'Beannachtam na Feile Padraig!' (Happy St. Patrick's Day!)
Irish flags and Celtic sayings festooned Avalon Manor as Northwest Indiana's Friendly Sons of Erin gathered to celebrate the patron saint of the Ol' Sod on Friday evening at the 50th annual St. Patrick's Day Observance.
Some 350 Irish-American men, wearing shades of green, filled the banquet center, and name tags with such monikers as Fitzgerald, Murphy, Doyle, O'Neill, Scanlon and McShane were proudly worn by members of one of the area's oldest Irish associations. The Friendly Sons of Erin, which promotes Irish culture, draws members from Northwest Indiana and Illinois.

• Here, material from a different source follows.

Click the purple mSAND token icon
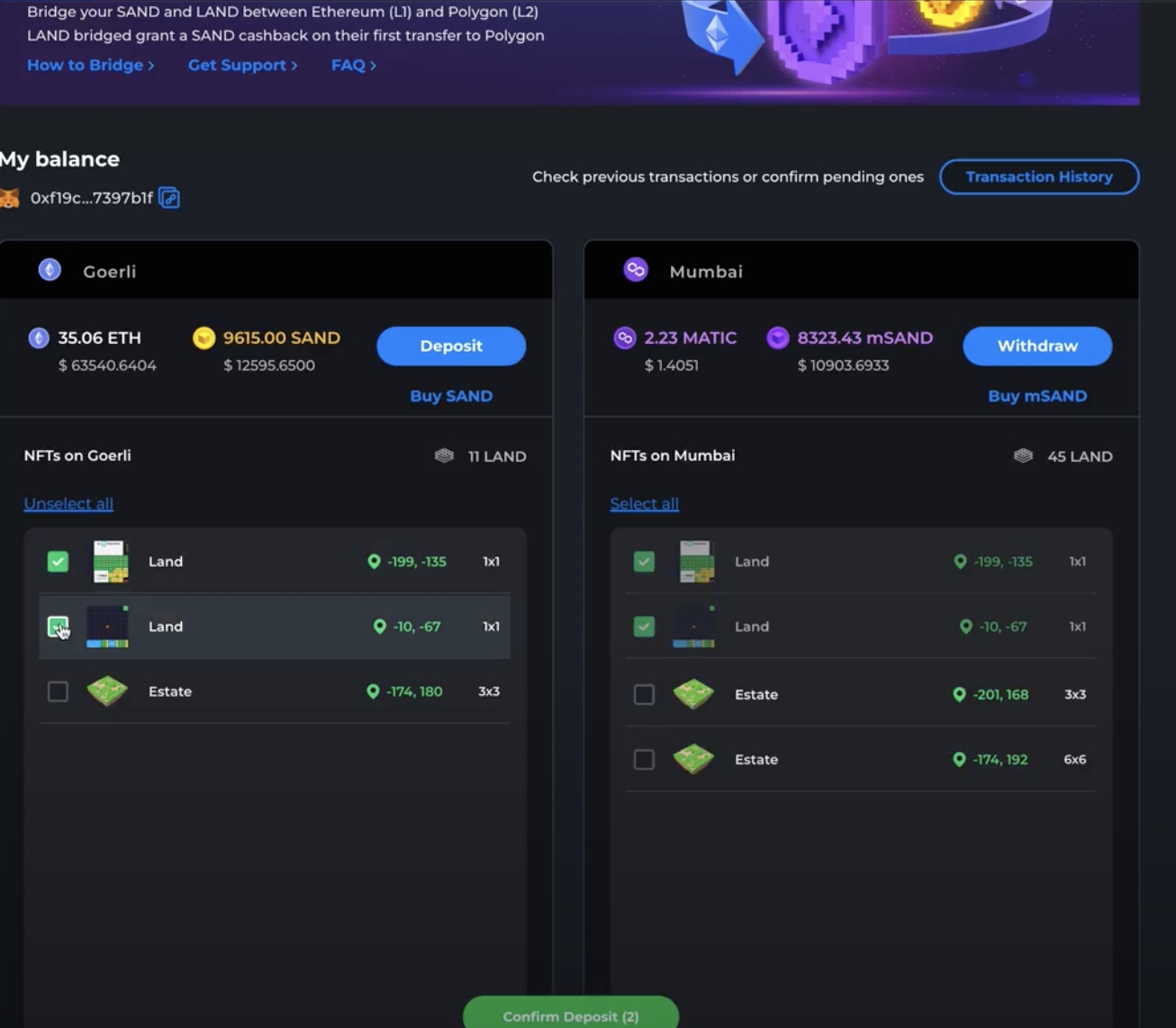Viewport: 1176px width, 1028px height. coord(778,338)
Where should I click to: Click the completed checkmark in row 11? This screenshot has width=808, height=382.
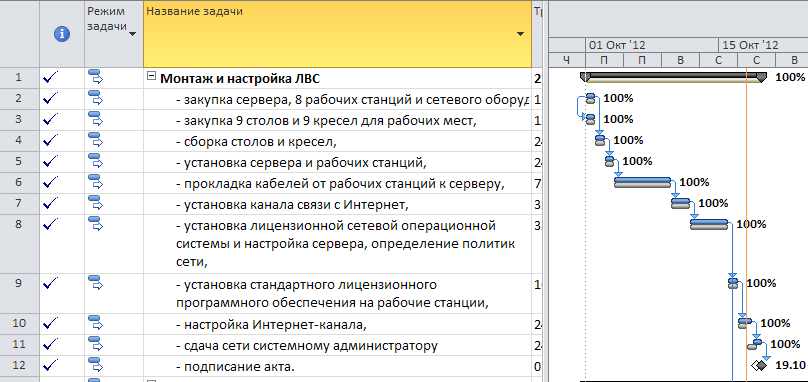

"For 364 days out of the year, we're American. One day a year we're Irish," said Ted Fitzgerald, who was named the 2009 Joseph P. Radigan Award recipient. A graduate of Notre Dame, Fitzgerald has practiced law for more than 47 years and is Hebron's town attorney.
Fitzgerald was honored for "his compassionate love, Irish wit and legalistic humor as well as his true dedication to God, country, family, and do not ever forget, Our Lady, Notre Dame," according to the program.
A 50-year member of the Friendly Sons of Erin, Terrence Burns was posthumously given the 2009 Shillelagh Award for his dedication to the community as a longtime funeral director with Burns Funeral Home & Crematory in Crown Point.
Burns, 69, died Feb. 22. The patriarch of the funeral home, he was given the Radigan Award in 2005.
Each year, the group also presents a charitable memorial award. Catholic Charities received the 2009 Sons of Erin Award.
Established in 1937 the nonprofit Catholic Charities serves the Diocese of Gary's four counties as a social service agency to help people living in Lake, Porter, LaPorte and Starke counties.
Although St. Patrick's Day usually occurs during the Lenten season, Fitzgerald said Bishop Dale Melczek provides a dispensation so the group can enjoy a meal of corned beef, cabbage and boiled potatoes and carrots on a Friday night.
"We're asked to do a meaningful penance to compensate," Fitzgerald said.
In addition to the awards, the evening included Irish-themed entertainment. Garbed in traditional Irish dresses, a dance troupe performed during the celebration. Irish dancing descended directly from sean-nós ("old style") step-dancing. Pipers and a traditional Irish band also provided music for the event.
The Friendly Sons of Erin originated in 1959 after a political rally in Gary, said Bob Doyle of Schererville, the last member of the founding committee.
"George Charcharis was a candidate for mayor in the primary that year. We sent out 100 invitations and 99 men showed up. Typical Irish. It was free," Doyle said with a chuckle.
"We said 'If we can get 99 guys to come out for Charcharis, what can we do for St. Patrick?'" he said. "And the Friendly Sons of Erin was born."